Most of a group of young apprentices dumped by administrators of the failed offshore fabrication company Enterprise Engineering Services (EES) have been rescued.
The latest company to take on one of the refugees of the bust is First Integrated Solutions.
Bosses at the firm were quick to spot the predicament of the youngster pictured in the Press and Journal on July 21 and decided to offer a lifeline to Aaron Graham who is three years into his apprenticeship.
Apprentices are among the most vulnerable of employees in the North Sea oil & gas industry and, despite industry rhetoric to the effect that every effort is made to ensure they have a future, Energy understands there have been significant casualties.
But for young Graham, he now has the chance to complete his apprenticeship, thanks to First Integrated.
According to the company’s business development director, Gary Taylor, First Integrated Solutions is a people driven organisation committed to “supporting, coaching and developing young talent in order to deliver best in class experience” to its customers all around the world.
“We are delighted to announce that Aaron Graham, a third-year mechanical apprentice, joined our team after recently being made redundant.

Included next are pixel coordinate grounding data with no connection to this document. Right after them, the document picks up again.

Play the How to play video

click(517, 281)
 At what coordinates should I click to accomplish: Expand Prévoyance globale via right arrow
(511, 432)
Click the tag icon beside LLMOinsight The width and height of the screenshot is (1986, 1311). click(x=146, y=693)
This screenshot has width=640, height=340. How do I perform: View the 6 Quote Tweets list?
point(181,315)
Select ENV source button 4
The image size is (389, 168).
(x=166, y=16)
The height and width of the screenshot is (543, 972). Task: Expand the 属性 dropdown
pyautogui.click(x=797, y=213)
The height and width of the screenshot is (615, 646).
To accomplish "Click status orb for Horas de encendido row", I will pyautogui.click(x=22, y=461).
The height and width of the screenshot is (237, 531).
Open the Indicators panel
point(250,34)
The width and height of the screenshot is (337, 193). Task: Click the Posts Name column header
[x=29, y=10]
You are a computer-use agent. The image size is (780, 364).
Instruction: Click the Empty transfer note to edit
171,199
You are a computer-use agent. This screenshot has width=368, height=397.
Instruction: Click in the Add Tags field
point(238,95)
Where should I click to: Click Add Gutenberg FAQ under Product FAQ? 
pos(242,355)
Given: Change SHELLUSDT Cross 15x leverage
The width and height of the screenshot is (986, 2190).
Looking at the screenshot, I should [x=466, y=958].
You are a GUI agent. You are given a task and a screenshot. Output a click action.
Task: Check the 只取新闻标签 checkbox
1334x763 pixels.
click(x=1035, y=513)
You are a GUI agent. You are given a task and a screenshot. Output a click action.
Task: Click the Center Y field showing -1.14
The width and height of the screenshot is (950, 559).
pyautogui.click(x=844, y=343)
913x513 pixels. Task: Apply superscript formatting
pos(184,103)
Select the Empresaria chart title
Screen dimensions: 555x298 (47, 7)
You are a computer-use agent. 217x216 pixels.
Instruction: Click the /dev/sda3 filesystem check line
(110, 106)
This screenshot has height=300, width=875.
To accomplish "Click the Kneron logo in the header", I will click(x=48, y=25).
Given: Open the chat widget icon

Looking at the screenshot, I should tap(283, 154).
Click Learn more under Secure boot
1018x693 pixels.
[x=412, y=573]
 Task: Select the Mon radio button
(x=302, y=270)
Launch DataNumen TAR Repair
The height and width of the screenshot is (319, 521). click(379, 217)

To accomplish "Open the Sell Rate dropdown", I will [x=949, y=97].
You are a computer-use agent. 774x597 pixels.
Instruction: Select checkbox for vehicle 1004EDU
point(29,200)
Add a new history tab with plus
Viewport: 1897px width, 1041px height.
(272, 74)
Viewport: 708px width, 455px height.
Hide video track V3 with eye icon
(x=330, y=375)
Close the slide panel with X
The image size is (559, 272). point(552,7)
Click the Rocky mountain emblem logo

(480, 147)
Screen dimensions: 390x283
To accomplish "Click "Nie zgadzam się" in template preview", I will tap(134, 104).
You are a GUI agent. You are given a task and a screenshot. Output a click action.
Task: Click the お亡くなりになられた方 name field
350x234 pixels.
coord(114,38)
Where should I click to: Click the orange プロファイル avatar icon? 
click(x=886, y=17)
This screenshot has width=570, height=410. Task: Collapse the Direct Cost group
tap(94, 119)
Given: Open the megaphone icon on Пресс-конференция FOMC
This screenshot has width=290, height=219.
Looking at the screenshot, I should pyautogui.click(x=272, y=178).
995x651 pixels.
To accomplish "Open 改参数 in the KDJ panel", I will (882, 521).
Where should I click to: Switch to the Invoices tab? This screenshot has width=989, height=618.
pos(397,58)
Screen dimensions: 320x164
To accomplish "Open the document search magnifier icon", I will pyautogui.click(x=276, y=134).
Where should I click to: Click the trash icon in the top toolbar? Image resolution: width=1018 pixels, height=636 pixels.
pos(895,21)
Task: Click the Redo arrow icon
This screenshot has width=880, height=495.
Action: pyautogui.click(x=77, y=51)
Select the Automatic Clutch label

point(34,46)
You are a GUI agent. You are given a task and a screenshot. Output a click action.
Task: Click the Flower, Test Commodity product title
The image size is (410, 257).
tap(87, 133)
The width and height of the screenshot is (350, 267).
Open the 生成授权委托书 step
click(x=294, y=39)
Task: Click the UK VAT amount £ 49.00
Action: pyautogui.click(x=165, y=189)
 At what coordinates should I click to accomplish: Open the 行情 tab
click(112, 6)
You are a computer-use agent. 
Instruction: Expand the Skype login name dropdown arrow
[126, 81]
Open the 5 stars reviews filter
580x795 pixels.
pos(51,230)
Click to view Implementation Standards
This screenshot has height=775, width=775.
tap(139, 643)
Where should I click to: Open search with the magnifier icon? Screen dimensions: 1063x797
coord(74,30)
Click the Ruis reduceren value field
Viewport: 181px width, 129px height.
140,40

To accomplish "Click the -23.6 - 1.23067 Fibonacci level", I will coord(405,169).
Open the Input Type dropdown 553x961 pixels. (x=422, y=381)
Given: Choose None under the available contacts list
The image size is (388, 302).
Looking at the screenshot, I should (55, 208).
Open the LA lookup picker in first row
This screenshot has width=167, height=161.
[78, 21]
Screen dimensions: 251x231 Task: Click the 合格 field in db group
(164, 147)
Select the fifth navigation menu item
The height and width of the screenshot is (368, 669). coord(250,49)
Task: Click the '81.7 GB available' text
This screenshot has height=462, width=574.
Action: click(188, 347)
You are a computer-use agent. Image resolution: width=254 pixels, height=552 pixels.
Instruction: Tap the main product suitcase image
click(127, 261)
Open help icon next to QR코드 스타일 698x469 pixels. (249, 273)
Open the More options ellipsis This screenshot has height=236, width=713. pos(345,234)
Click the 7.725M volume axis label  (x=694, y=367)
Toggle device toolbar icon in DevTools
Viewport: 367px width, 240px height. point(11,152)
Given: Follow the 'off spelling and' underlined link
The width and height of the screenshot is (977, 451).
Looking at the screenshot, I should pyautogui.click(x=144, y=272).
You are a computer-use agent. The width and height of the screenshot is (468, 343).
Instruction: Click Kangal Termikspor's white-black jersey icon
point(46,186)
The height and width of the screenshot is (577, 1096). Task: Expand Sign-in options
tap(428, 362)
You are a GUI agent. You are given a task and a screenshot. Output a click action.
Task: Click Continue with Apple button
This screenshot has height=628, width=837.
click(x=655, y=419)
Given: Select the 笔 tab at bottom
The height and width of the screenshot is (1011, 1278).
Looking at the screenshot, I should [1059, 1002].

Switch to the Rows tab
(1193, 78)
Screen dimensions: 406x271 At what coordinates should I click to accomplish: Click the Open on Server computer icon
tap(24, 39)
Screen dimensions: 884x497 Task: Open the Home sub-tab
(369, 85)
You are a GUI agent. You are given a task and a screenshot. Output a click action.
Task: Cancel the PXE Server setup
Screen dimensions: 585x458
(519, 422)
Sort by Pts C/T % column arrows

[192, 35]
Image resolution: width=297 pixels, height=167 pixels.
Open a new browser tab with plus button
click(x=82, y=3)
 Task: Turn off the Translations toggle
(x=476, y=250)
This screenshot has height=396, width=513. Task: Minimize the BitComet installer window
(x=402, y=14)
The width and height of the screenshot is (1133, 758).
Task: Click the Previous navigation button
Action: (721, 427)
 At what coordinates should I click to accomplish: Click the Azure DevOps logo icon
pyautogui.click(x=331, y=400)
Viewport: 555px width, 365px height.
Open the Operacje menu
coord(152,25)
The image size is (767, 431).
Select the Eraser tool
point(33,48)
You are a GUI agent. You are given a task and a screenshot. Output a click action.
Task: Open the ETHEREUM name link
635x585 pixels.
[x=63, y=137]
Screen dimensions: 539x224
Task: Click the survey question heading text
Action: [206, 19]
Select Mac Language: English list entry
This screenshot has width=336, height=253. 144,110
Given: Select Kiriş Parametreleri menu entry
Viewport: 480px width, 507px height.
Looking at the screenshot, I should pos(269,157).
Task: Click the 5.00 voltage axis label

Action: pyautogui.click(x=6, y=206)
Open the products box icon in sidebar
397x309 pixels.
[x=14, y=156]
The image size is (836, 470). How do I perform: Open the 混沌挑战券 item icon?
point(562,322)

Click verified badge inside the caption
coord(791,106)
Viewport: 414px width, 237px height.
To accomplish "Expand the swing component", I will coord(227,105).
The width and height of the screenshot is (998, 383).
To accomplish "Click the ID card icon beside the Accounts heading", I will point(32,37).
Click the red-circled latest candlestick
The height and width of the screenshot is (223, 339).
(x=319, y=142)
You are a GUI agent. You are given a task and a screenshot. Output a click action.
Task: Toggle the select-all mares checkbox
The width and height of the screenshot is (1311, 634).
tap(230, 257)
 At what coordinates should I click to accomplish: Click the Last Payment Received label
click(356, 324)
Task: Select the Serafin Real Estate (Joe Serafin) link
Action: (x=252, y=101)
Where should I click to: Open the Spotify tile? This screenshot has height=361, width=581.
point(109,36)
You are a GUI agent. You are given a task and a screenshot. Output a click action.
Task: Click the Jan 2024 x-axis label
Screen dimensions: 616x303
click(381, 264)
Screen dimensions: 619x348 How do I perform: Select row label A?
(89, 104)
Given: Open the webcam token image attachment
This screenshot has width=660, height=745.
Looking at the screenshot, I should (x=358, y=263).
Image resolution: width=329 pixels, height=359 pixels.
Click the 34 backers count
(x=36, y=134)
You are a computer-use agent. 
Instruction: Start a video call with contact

“Employee development is imperative to our business and we encourage, mentor and empower our team to achieve their best and pave the way for their future career.”
As indicated already, happily, he’s not the only one to find a new berth. Another to have just got lucky is Aonghus Bain, though we have no details of who is taking him on.
Up to the time of writing, and not counting the two apprentices kept from 18 when KPMG sold EES to the Wood Group, 10 of the 16 chucked out now have new employers and can continue with their training.
Of these, four more have been picked up by Wood Group PSN so taking the group’s tally to six.
Two of the original cohort were almost at the end of their apprenticeships when the axe fell on EES. However, we can report that they have been able to complete; one of them with Wood and the other independently.
It is understood that all the apprentices, aged between 17-25 years of age, were working as welders, fabricators, pipefitters and in mechanical engineering.
It was originally reported in the P&J that Wood Group snapped up EES’s Aberdeen-based fabrication and manufacturing facilities via KPMG but took on only 10 employees.
And yet EES, founded in 1966, had 115 people on its books when it went bust at the end of May, with administrators from KPMG citing “significant cash flow problems” amid the oil price crash.
June Jones, managing director of ITCA, the engineering apprenticeship training firm which was supporting the apprentices was initially “devastated” and called on employers to take them on with the help of a government bounty.
Her cry for reason was clearly heard, helped also by the fact that the Scottish Government has launched an Adopt an Apprentice scheme offering any firm willing to recruit apprentices a £5,000 bounty.
Jones is anxious that the remaining six are also offered jobs that will enable them to complete their training. Most are two/three years into their apprenticeships.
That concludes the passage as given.